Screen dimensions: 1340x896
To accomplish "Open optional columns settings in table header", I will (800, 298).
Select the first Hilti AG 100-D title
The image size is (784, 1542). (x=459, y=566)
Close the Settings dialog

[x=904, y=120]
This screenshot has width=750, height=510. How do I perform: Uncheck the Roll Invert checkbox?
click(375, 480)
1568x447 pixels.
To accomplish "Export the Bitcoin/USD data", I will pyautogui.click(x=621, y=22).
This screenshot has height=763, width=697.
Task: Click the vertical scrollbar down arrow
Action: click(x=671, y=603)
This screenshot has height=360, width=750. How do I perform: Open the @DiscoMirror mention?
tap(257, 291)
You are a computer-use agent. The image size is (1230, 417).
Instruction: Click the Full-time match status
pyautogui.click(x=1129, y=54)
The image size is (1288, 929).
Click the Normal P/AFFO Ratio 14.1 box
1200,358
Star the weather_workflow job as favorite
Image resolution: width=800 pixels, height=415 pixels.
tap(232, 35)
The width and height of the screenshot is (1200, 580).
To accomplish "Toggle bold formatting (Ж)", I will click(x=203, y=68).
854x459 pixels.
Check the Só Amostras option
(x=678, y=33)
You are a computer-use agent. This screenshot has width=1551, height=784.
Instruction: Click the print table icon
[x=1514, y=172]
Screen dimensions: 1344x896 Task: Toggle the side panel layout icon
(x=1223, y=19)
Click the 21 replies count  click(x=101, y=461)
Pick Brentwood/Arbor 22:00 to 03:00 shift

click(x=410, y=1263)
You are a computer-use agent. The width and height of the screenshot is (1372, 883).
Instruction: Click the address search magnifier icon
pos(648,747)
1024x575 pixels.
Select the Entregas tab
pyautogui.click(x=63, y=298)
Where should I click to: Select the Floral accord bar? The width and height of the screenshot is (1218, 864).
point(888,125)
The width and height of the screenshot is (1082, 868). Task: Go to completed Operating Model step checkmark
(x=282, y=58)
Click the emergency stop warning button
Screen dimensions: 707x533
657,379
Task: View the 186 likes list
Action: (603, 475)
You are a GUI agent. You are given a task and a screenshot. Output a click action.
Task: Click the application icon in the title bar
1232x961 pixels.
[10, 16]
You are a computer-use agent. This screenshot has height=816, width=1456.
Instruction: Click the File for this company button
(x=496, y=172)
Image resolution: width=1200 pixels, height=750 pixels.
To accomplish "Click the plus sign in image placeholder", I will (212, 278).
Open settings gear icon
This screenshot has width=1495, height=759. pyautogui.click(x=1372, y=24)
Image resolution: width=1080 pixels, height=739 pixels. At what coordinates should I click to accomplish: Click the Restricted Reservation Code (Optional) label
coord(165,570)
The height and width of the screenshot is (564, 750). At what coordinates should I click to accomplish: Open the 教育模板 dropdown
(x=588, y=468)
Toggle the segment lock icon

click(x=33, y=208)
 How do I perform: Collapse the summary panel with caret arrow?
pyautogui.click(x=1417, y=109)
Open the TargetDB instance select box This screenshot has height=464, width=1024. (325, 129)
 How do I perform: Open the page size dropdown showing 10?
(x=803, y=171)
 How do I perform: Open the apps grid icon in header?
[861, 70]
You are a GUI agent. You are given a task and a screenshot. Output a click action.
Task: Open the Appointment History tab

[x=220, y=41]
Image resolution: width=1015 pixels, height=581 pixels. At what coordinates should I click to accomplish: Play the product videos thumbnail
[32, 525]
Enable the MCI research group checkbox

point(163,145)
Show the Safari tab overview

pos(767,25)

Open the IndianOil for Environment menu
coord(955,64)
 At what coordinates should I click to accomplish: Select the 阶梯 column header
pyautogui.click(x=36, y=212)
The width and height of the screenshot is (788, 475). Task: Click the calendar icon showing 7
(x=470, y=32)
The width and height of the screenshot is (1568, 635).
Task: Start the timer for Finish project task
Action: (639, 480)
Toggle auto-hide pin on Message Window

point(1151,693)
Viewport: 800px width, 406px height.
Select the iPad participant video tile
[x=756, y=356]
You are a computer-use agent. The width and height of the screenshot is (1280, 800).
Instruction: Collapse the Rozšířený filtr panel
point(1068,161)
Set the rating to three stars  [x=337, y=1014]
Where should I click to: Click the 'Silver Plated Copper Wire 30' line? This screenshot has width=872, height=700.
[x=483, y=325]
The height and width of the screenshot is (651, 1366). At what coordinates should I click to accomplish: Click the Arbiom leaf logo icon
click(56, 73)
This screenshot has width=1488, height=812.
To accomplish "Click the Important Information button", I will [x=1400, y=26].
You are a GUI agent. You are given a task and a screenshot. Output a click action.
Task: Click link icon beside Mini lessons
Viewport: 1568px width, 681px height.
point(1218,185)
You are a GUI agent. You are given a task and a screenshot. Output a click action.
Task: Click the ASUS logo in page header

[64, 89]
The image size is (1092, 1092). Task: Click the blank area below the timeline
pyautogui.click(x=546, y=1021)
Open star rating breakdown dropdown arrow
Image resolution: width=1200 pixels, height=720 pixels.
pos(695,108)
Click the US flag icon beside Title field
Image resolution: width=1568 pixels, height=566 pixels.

WORK ORDER
Using the material above, please count the lines in which the word "computer" occurs and give the number with nothing added.

RESULT
5